**** RECORDS PROVIDED
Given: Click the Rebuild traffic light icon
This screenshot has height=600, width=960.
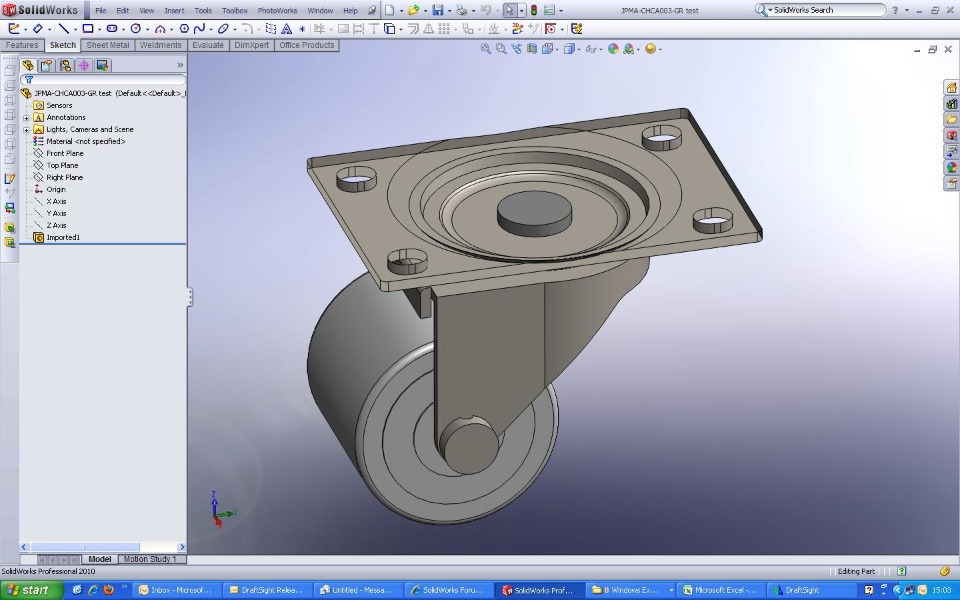Looking at the screenshot, I should 533,10.
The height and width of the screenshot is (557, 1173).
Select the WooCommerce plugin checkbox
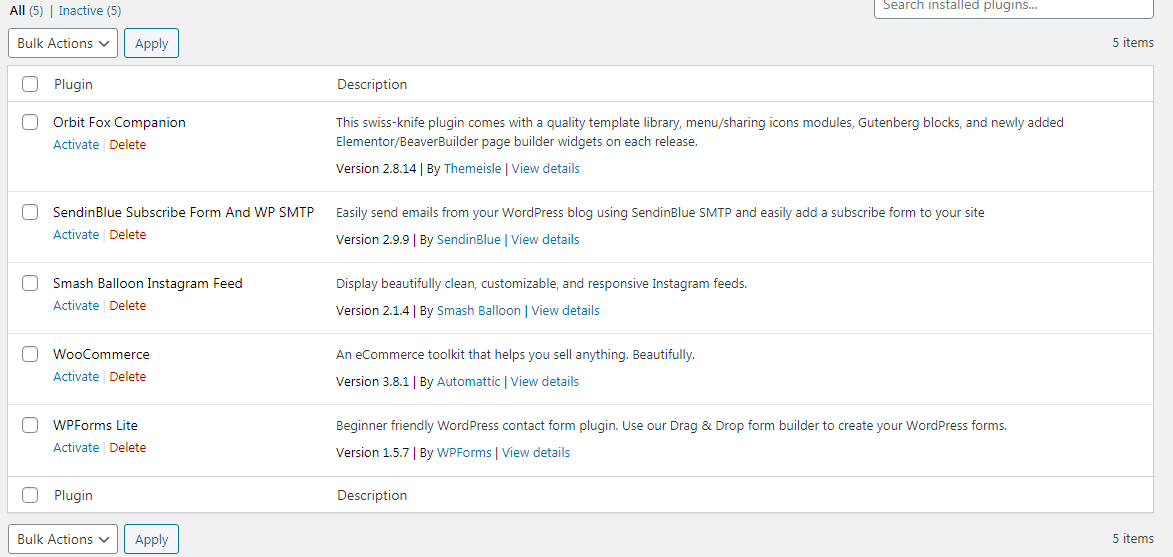[x=30, y=354]
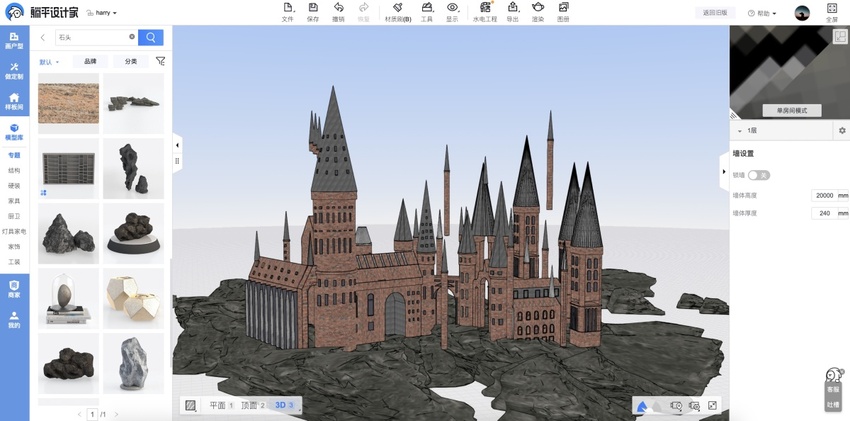Click the blue search magnifier button
The width and height of the screenshot is (850, 421).
click(151, 37)
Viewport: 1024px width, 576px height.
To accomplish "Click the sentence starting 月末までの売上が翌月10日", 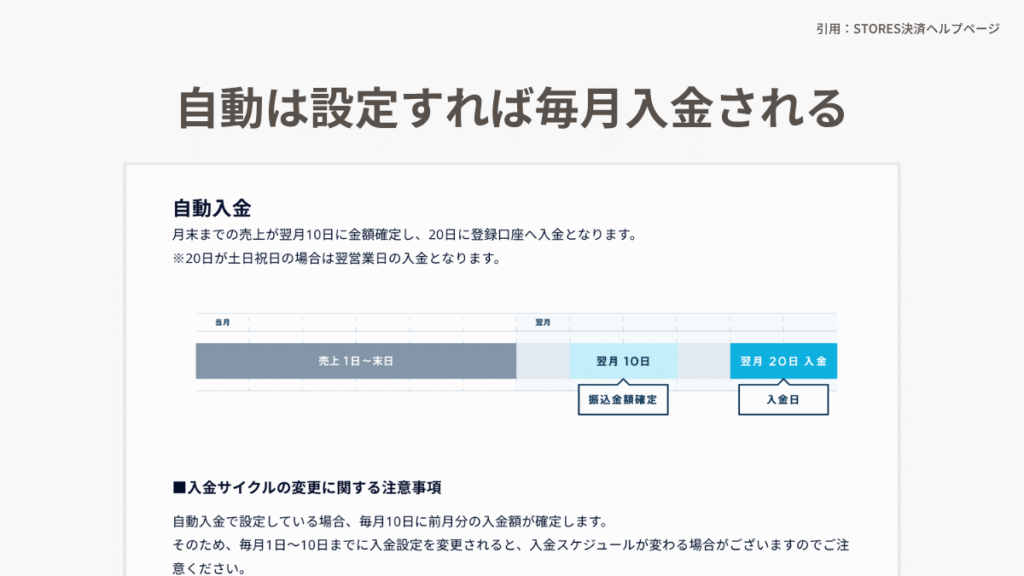I will tap(404, 235).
********
*AIM OF THE TASK:* Print nothing except the lines above from the one containing "The height and" down to the one containing "Viewport: 1024px width, 576px height.", both included, exactly as written and free of pictures.

*WRITTEN ANSWER:*
The height and width of the screenshot is (557, 1173).
Select the WooCommerce plugin checkbox
[x=30, y=354]
Click the blue search magnifier button
The width and height of the screenshot is (850, 421).
click(151, 37)
Viewport: 1024px width, 576px height.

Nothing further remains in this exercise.